Buying and Storing Cryptocurrency

One more key to understanding cryptocurrency is figuring out how to purchase and keep it.

A person can get crypto in various places, but the most widespread starting point for cryptocurrency trading takes place on special platforms known as — cryptocurrency exchanges. Centralized ones like Kraken, Coinbase, or Binance typically have relatively low commissions and their interfaces are user-friendly and suitable for newbies. Lots of different currencies and trading pairs are available, prices for crypto are rather stable, and it’s generally possible to purchase crypto with fiat money. However, there’s a detailed Know Your Customer identity verification procedure.  

Those who value anonymity or seek unique tokens or coins often go to decentralized exchanges like Uniswap. However, new crypto investors may be intimidated by the complex interfaces created for different types of transactions. Extended performance charts and other features can also be difficult to grasp.

How else can you buy cryptocurrencies? For instance, in physical machines called crypto ATMs, on P2P marketplaces like Paxful, or through a cryptocurrency broker like Robinhood. Brokers help to make the process of buying cryptocurrencies as simple as possible, but they may charge a high commission. 

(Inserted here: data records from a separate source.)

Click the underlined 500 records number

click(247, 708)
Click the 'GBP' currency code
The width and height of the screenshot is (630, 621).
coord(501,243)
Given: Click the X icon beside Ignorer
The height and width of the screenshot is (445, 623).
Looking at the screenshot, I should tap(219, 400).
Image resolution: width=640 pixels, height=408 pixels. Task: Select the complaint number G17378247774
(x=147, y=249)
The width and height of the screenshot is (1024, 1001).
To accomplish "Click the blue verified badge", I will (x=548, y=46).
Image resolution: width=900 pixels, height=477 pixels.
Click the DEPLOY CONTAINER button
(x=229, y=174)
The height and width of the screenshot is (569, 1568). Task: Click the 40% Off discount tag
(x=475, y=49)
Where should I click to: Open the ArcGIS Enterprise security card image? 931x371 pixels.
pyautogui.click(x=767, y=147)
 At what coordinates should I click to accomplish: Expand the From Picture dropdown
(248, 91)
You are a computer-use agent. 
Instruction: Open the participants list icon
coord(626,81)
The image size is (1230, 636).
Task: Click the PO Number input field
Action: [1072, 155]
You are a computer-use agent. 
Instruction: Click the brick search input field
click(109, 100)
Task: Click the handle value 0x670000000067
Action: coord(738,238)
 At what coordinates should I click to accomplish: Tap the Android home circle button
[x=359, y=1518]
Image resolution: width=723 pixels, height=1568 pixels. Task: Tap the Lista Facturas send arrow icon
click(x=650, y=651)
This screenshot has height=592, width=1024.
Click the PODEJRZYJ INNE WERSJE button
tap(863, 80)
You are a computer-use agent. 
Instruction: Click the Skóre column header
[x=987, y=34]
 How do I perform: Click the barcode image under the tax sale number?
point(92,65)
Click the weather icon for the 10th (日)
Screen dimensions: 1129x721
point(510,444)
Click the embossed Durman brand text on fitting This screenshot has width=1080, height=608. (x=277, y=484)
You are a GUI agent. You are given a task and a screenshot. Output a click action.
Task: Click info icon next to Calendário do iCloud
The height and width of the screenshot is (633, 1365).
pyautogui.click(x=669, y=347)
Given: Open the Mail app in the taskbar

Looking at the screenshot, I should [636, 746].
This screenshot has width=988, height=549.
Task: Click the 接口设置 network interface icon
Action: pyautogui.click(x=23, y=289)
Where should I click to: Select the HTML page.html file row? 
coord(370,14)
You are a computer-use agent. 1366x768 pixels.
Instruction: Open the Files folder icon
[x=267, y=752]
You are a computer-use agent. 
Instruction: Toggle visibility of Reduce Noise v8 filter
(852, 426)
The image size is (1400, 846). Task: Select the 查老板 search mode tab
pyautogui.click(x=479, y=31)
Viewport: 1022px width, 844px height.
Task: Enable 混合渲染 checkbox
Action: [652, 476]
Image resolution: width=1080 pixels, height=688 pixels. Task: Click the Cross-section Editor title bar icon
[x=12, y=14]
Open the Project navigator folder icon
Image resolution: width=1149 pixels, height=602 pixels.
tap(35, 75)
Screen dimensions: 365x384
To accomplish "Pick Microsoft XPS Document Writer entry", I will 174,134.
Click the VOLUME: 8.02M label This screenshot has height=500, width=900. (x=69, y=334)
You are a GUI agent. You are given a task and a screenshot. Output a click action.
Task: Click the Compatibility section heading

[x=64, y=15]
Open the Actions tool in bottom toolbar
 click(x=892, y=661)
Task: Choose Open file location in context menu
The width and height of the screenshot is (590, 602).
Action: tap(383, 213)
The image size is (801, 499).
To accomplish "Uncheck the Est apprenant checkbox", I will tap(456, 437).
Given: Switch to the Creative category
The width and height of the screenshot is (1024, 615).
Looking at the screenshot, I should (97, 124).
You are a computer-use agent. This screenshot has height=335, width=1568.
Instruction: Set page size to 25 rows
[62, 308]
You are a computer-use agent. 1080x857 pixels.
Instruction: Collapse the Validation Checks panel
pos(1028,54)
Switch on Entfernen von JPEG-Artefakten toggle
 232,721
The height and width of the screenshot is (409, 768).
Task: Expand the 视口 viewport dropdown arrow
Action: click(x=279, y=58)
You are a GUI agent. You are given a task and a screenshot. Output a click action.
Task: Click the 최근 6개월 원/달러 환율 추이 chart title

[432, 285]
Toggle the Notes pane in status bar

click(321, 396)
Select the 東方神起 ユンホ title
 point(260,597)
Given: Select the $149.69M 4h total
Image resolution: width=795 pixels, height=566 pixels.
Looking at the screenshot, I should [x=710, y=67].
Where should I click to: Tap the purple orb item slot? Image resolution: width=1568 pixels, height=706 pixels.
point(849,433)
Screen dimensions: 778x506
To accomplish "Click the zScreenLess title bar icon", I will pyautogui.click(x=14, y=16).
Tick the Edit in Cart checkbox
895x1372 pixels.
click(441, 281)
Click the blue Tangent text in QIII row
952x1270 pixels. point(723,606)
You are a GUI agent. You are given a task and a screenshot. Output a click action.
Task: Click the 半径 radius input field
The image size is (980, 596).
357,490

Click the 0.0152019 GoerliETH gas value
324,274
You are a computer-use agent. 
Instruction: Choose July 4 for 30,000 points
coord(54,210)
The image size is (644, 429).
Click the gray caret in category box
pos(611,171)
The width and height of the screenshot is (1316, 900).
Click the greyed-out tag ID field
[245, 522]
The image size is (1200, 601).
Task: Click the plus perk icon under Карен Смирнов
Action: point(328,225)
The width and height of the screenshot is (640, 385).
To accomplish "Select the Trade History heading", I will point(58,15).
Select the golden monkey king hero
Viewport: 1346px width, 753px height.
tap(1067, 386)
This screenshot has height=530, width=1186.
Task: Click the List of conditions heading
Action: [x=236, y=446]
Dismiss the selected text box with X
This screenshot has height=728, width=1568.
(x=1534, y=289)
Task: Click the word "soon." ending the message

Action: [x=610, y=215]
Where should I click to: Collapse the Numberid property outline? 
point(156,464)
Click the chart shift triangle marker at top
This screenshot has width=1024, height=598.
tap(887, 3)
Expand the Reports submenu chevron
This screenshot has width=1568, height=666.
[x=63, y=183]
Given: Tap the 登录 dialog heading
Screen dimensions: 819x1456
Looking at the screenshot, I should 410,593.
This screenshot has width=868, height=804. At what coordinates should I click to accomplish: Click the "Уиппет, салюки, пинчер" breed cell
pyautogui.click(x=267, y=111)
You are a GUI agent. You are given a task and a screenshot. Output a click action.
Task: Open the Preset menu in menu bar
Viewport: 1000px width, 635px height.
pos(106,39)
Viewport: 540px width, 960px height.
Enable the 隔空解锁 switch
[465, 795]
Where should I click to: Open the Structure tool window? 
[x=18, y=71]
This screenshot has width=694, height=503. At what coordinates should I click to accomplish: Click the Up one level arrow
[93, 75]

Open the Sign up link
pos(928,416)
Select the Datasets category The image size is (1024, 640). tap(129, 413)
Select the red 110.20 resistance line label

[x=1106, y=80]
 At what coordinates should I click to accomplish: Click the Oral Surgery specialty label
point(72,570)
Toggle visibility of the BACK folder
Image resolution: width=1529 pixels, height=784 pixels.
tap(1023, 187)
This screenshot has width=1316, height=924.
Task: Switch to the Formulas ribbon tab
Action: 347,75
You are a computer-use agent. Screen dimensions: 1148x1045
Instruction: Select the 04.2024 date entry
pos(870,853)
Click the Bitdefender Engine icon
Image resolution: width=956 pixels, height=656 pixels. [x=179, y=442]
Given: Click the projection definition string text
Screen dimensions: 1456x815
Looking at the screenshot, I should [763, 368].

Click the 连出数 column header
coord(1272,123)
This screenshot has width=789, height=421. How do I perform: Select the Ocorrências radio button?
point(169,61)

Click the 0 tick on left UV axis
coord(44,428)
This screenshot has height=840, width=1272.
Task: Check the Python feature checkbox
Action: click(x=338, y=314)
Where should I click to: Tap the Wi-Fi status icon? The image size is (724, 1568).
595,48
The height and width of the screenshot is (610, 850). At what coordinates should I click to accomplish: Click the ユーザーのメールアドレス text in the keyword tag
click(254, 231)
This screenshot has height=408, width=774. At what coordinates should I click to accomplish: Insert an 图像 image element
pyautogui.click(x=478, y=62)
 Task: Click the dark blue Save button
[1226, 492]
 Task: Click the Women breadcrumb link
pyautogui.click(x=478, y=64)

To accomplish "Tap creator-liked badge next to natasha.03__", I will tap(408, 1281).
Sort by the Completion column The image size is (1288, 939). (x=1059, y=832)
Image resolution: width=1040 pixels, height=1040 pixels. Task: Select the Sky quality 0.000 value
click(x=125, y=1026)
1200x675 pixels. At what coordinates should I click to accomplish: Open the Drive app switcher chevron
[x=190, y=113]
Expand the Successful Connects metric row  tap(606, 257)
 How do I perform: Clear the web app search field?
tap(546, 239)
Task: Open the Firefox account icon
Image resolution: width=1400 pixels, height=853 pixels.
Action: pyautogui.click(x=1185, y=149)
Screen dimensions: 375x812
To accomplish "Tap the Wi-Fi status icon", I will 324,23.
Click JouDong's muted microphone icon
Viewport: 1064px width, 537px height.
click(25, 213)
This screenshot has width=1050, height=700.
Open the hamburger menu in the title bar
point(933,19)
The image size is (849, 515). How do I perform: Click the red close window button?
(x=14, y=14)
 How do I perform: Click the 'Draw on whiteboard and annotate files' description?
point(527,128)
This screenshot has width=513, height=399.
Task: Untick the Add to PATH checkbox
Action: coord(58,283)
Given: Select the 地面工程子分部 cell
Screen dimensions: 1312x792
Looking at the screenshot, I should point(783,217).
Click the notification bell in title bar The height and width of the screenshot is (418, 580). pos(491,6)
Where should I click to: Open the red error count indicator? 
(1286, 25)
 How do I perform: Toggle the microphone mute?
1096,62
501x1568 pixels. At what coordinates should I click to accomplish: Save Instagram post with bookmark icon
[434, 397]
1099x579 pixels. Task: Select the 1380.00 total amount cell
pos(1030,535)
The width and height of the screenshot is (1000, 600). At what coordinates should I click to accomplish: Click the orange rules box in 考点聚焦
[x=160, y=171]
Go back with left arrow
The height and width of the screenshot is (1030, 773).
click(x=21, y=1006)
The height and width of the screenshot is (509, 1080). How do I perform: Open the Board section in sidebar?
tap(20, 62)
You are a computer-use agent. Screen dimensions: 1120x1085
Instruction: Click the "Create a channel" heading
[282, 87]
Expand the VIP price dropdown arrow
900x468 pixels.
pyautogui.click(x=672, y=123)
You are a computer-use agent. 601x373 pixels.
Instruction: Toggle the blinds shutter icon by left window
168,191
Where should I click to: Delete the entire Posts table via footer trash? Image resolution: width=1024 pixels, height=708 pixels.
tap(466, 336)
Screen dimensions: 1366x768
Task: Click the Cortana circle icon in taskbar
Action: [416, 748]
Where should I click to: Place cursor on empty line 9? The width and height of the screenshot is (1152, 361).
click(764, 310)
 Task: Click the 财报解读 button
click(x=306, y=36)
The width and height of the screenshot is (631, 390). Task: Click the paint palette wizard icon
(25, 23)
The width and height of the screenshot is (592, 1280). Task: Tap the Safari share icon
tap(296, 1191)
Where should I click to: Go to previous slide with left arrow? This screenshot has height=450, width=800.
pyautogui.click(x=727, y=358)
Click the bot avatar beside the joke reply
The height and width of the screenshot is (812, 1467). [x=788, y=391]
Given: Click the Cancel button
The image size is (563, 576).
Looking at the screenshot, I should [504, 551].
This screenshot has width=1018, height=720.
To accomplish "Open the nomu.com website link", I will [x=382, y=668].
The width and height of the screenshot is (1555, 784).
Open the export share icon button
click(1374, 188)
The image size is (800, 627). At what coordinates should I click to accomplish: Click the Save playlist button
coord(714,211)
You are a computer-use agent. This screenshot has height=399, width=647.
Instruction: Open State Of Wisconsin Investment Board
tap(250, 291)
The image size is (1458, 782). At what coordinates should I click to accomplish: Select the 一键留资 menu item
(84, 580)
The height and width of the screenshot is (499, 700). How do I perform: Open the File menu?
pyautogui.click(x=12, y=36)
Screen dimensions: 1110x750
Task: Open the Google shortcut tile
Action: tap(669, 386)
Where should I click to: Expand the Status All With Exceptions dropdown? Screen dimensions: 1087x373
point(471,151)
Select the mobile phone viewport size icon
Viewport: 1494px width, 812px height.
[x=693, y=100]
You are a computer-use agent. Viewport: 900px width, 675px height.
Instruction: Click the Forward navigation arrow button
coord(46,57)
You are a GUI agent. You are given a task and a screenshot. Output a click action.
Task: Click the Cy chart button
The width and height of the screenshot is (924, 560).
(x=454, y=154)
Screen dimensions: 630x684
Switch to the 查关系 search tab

What happens after you buy crypto? Well, you will immediately have to consider where to store the assets you purchased. The main thing that you should know is that you cannot keep crypto in your traditional bank account.

As such, if you’re buying crypto on a centralized exchange like Kraken, you’ll have the chance to leave your assets in the exchange’s on-platform wallet. Although it’s convenient for frequent trading and you can be offered to earn on staking, this isn’t the safest option, as exchanges may be hacked.

There are special hot and cold wallets for storing cryptocurrencies. Hot wallets are standalone digital storage solutions like MetaMask, while cold wallets could be something as simple as a private key written on a piece of paper or a secure device solution like Ledger Nano. There are more storage options out there, your task is to choose a reliable, safe, and affordable option suitable for your needs.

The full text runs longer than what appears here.